I’m still sad there’s such an aversion to parens
Edn is a lovely config language that checks most of the authors boxes, while still being “composable”
Is there a /s missing somewhere?
You'd think people would be more disinclined to xkcd://927 but for some reason this keeps happening.
> You want to introduce data validation and type-checking in your config? Fine, you can just ask users to provide type annotations in the format you want...
No - the users cannot choose type - they cannot suddenly decide that they want to provide a date where your parser expects an URL, or you are suddenly just making users repeat the schema
> Every software MUST WORK WITHOUT A CONFIG!! > So, empty config or no config file at all must be a valid configuration
Loads of scenarios where I want fail-fast over a running but broken system: "WARN AlertSystem URL not configured: alerting disabled" "WARN No credentials store configured, adding admin/111111" ....
Nice! I really like a fresh take on anything.
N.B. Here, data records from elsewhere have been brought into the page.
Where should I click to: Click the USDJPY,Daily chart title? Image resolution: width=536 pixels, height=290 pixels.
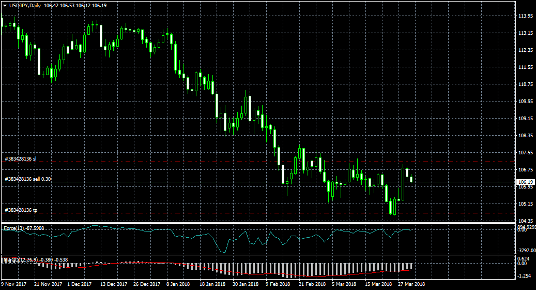(26, 6)
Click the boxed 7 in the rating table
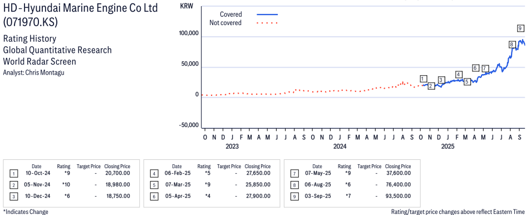Screen dimensions: 531x215 (x=294, y=174)
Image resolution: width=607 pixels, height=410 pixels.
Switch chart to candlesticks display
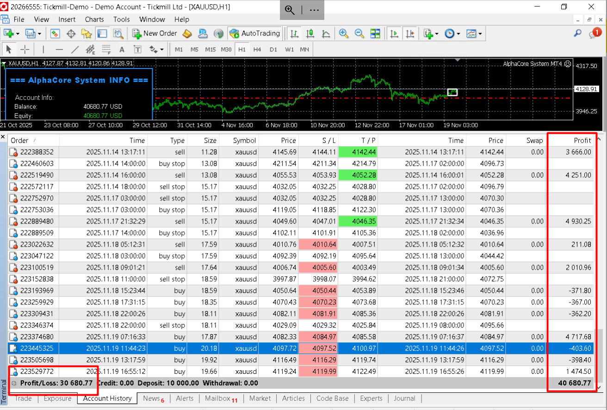pyautogui.click(x=310, y=33)
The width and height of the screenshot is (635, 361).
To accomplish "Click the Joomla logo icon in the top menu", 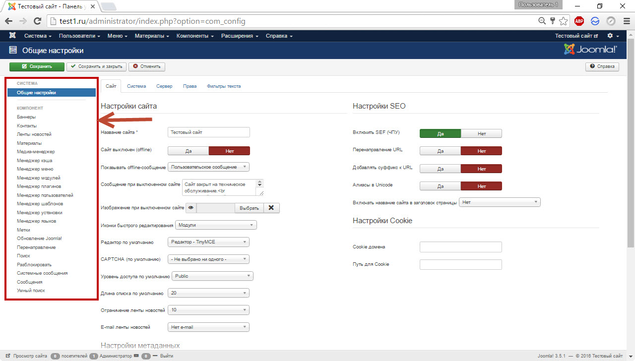I will click(12, 36).
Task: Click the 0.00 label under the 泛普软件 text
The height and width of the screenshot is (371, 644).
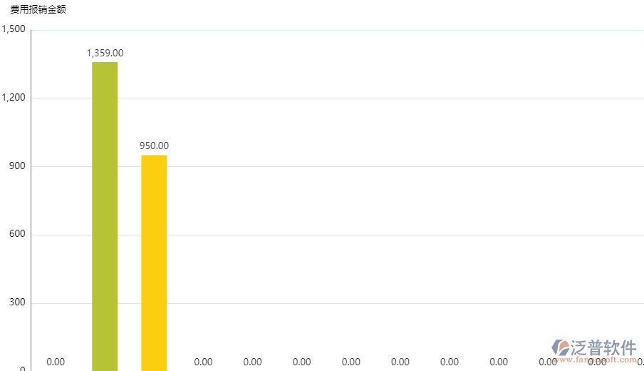Action: pyautogui.click(x=597, y=362)
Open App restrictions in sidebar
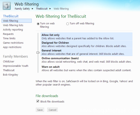The height and width of the screenshot is (115, 140). click(12, 47)

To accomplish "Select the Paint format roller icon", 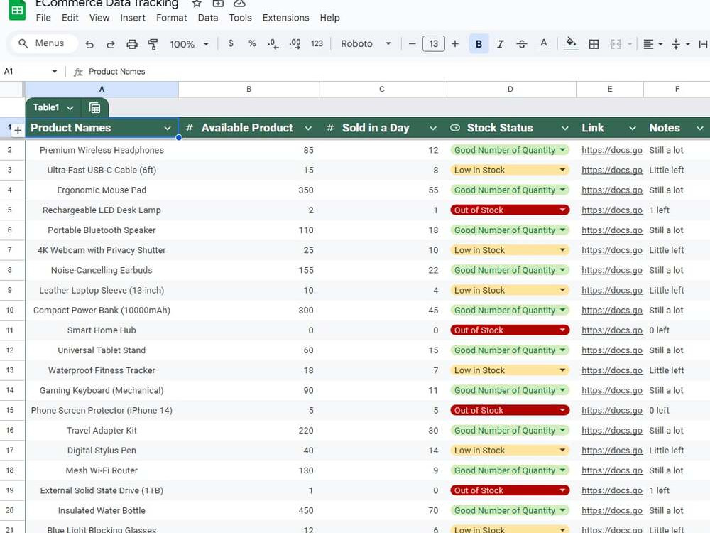I will (x=153, y=44).
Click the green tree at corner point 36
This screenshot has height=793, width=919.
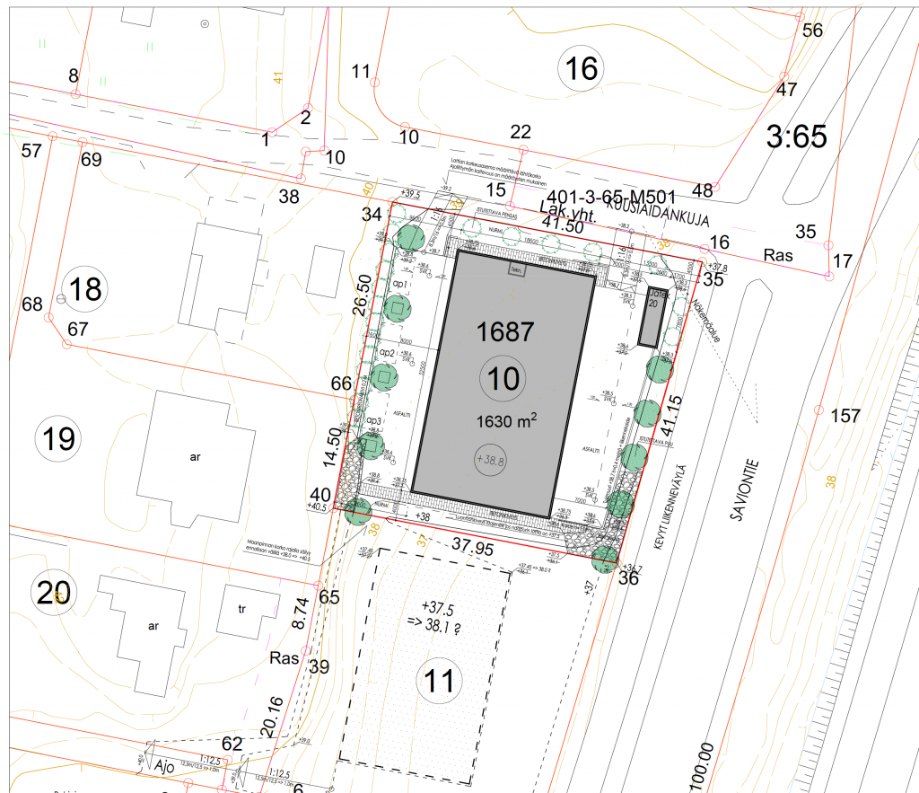605,557
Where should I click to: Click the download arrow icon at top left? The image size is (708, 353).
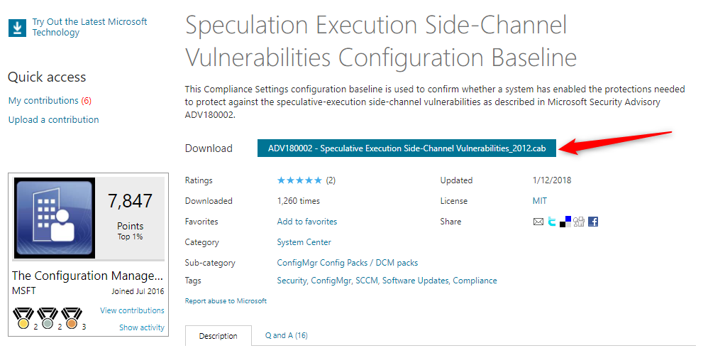pyautogui.click(x=17, y=28)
It's been said to be like RFC822 or Debian Control File Format in the comments here, I'd like to add like x-www-form-urlencoded. At work I use this a lot as it is what browsers submit. It's List<String, List<String>>, so keys may occur more than once. We standardized on little language for the keys that allows us to submit structured forms. (Many libraries prescribe a language for this, Rails does too; our keys look like ".location.space[2].name" for "{location:{space:[null,null,{name=VALUE_AS_STRING}]}}" in json).
Some years ago I wrote a TOML parser in Haskell. Because parsers a fun to write in Haskell, and I needed one.
Since we deploy with AWS/Fargate (Docker) the config is passed as JSON k-v pairs that are then set as ENV VARs in the container (following one of those 12factor principles). So it seems I cannot dictate the config file format.